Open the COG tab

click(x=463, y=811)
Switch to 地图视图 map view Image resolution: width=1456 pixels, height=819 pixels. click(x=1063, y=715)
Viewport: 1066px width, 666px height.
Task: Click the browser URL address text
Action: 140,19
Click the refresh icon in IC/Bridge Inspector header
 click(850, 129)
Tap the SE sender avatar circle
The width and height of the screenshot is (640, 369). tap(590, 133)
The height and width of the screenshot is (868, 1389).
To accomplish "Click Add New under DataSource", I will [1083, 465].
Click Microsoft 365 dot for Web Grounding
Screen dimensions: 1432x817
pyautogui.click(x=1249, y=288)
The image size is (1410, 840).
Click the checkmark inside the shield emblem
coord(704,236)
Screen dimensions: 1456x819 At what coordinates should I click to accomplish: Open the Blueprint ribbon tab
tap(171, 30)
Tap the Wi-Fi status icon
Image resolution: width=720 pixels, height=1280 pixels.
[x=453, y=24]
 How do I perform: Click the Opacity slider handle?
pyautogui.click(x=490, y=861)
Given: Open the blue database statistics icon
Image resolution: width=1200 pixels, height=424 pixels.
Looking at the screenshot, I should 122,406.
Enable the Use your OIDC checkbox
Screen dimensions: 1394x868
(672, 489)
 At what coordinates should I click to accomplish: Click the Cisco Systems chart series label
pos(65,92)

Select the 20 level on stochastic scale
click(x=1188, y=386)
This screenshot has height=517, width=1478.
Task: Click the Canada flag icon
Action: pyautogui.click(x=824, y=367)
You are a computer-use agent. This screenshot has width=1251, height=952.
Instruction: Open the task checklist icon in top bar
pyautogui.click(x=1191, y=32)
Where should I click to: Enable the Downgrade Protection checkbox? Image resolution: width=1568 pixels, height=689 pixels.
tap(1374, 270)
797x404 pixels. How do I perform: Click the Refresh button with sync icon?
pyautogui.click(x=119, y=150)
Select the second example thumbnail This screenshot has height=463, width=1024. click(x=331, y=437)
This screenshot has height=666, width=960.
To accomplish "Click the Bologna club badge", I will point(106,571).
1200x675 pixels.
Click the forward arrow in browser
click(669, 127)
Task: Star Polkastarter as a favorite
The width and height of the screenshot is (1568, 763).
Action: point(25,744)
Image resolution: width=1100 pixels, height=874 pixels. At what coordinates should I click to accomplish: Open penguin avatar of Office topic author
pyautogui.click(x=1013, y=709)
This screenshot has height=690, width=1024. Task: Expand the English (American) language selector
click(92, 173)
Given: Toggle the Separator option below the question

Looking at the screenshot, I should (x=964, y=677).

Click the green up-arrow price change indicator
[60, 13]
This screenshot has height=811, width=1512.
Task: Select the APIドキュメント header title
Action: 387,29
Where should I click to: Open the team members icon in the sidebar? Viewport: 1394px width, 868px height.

-*-*-

→ **What is being asked**
Collect each line of the items above that contains the string "coordinates". Case matters.

→ **Solution to the exercise**
Screen dimensions: 1456x819 At what coordinates should I click to accomplish: Open the Blueprint ribbon tab
 At what coordinates should I click to accomplish: Click the Cisco Systems chart series label
Image resolution: width=1100 pixels, height=874 pixels. At what coordinates should I click to accomplish: Open penguin avatar of Office topic author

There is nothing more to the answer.